#### Task to carry out
Begin at the line with "The image size is (1024, 576)." and output every line through the end of the records, exactly as given. Omit pictures.

(Stored items)
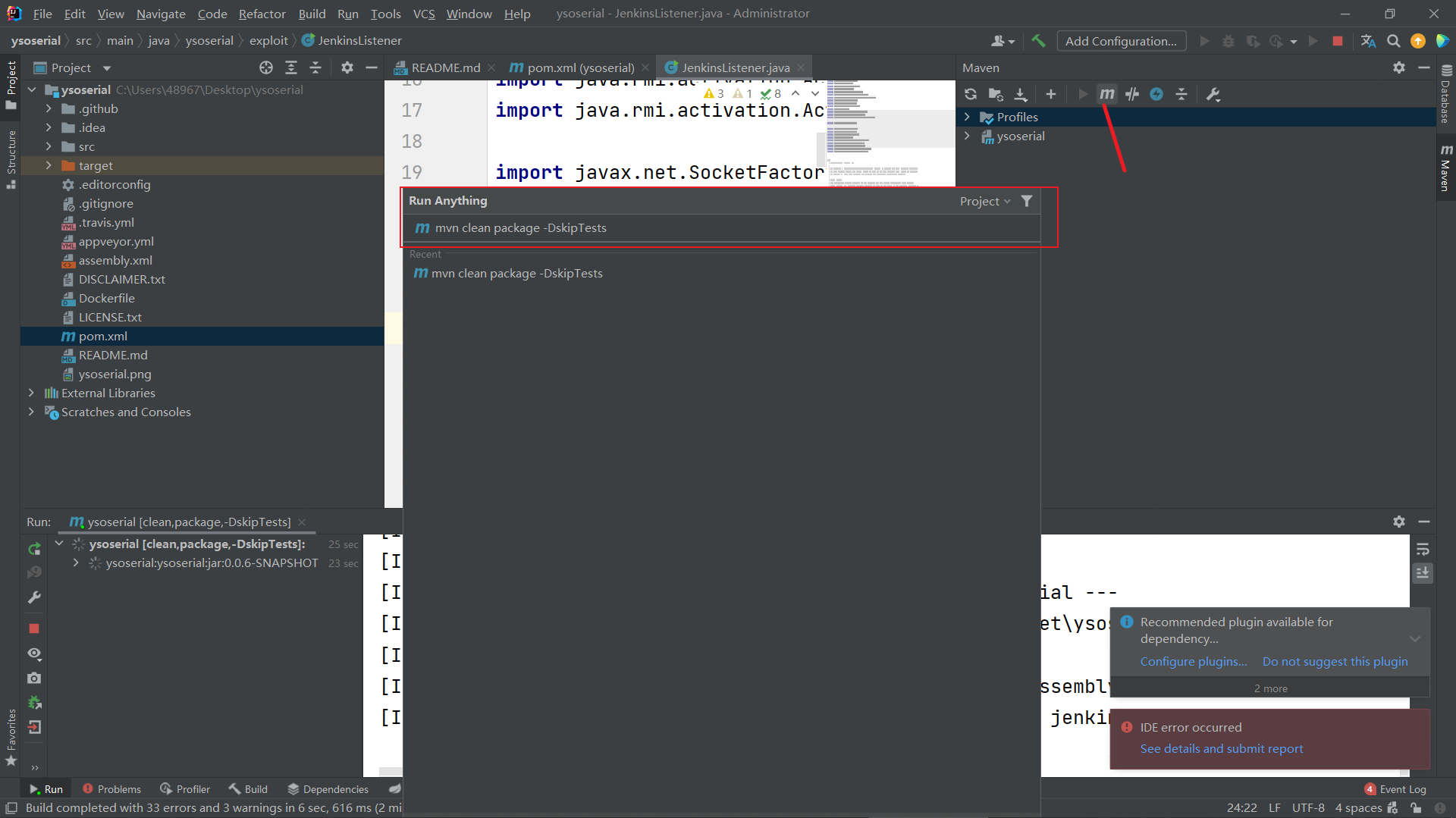1456x818 pixels.
Task: Expand the target folder
Action: click(x=49, y=165)
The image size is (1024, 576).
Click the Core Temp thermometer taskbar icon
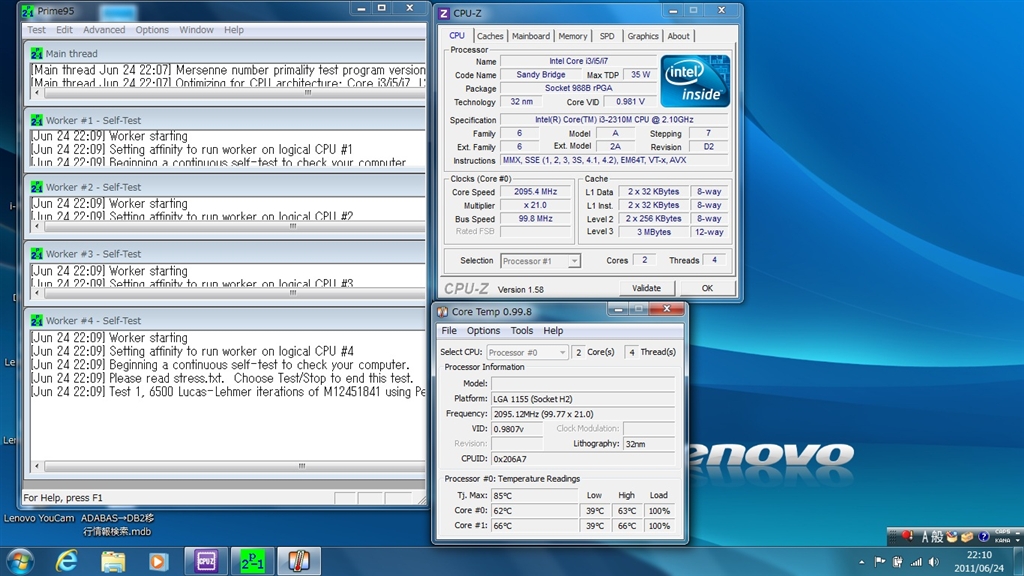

#### Solution to the exercise
The image size is (1024, 576).
Click the Core Temp thermometer taskbar icon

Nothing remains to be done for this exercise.